**Instructions for the task:** Transcribe every record exactly.

**Given entries:**

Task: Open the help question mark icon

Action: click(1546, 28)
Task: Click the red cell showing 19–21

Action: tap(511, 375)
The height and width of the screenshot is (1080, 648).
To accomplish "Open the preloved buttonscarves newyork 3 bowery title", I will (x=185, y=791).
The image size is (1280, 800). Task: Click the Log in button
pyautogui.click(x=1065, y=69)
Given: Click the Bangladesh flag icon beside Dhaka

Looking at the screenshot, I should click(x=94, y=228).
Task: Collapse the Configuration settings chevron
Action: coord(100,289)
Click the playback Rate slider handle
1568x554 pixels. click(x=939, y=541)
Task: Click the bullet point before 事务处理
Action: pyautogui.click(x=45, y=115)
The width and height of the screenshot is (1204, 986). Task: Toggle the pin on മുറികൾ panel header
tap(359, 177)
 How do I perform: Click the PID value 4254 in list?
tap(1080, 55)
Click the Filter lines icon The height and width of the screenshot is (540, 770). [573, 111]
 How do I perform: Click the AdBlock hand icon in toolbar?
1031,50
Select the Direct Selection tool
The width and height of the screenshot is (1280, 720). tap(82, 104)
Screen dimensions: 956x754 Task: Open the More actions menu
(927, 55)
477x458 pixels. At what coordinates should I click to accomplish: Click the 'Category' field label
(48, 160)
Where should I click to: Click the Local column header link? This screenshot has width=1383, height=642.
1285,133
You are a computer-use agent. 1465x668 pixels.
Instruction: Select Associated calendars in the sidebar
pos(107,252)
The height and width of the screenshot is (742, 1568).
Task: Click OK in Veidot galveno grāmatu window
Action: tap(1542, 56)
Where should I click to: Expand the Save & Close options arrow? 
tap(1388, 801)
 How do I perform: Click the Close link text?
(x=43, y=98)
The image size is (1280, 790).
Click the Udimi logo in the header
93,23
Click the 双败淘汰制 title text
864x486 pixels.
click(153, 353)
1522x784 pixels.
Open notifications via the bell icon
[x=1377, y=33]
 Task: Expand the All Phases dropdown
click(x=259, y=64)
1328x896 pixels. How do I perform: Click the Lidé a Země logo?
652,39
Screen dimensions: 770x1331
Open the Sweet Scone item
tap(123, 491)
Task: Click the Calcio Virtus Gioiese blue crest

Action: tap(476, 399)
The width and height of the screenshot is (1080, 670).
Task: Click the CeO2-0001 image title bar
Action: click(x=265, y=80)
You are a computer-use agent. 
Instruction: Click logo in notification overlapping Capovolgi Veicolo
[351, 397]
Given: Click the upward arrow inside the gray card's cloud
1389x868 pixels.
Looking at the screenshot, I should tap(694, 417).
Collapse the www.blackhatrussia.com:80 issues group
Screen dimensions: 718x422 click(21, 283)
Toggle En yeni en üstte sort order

**Exercise output:**
Task: Open the help question mark icon

Action: click(1546, 28)
Task: Click the red cell showing 19–21

Action: tap(511, 375)
The height and width of the screenshot is (1080, 648).
To accomplish "Open the preloved buttonscarves newyork 3 bowery title", I will (x=185, y=791).
The image size is (1280, 800). Task: Click the Log in button
pyautogui.click(x=1065, y=69)
Given: Click the Bangladesh flag icon beside Dhaka

Looking at the screenshot, I should click(x=94, y=228).
Task: Collapse the Configuration settings chevron
Action: coord(100,289)
Click the playback Rate slider handle
1568x554 pixels. click(x=939, y=541)
Task: Click the bullet point before 事务处理
Action: pyautogui.click(x=45, y=115)
The width and height of the screenshot is (1204, 986). Task: Toggle the pin on മുറികൾ panel header
tap(359, 177)
 How do I perform: Click the PID value 4254 in list?
tap(1080, 55)
Click the Filter lines icon The height and width of the screenshot is (540, 770). [573, 111]
 How do I perform: Click the AdBlock hand icon in toolbar?
1031,50
Select the Direct Selection tool
The width and height of the screenshot is (1280, 720). tap(82, 104)
Screen dimensions: 956x754 Task: Open the More actions menu
(927, 55)
477x458 pixels. At what coordinates should I click to accomplish: Click the 'Category' field label
(48, 160)
Where should I click to: Click the Local column header link? This screenshot has width=1383, height=642.
1285,133
You are a computer-use agent. 1465x668 pixels.
Instruction: Select Associated calendars in the sidebar
pos(107,252)
The height and width of the screenshot is (742, 1568).
Task: Click OK in Veidot galveno grāmatu window
Action: tap(1542, 56)
Where should I click to: Expand the Save & Close options arrow? 
tap(1388, 801)
 How do I perform: Click the Close link text?
(x=43, y=98)
The image size is (1280, 790).
Click the Udimi logo in the header
93,23
Click the 双败淘汰制 title text
864x486 pixels.
click(153, 353)
1522x784 pixels.
Open notifications via the bell icon
[x=1377, y=33]
 Task: Expand the All Phases dropdown
click(x=259, y=64)
1328x896 pixels. How do I perform: Click the Lidé a Země logo?
652,39
Screen dimensions: 770x1331
Open the Sweet Scone item
tap(123, 491)
Task: Click the Calcio Virtus Gioiese blue crest

Action: tap(476, 399)
The width and height of the screenshot is (1080, 670).
Task: Click the CeO2-0001 image title bar
Action: click(x=265, y=80)
You are a computer-use agent. 
Instruction: Click logo in notification overlapping Capovolgi Veicolo
[351, 397]
Given: Click the upward arrow inside the gray card's cloud
1389x868 pixels.
Looking at the screenshot, I should tap(694, 417).
Collapse the www.blackhatrussia.com:80 issues group
Screen dimensions: 718x422 click(21, 283)
Toggle En yeni en üstte sort order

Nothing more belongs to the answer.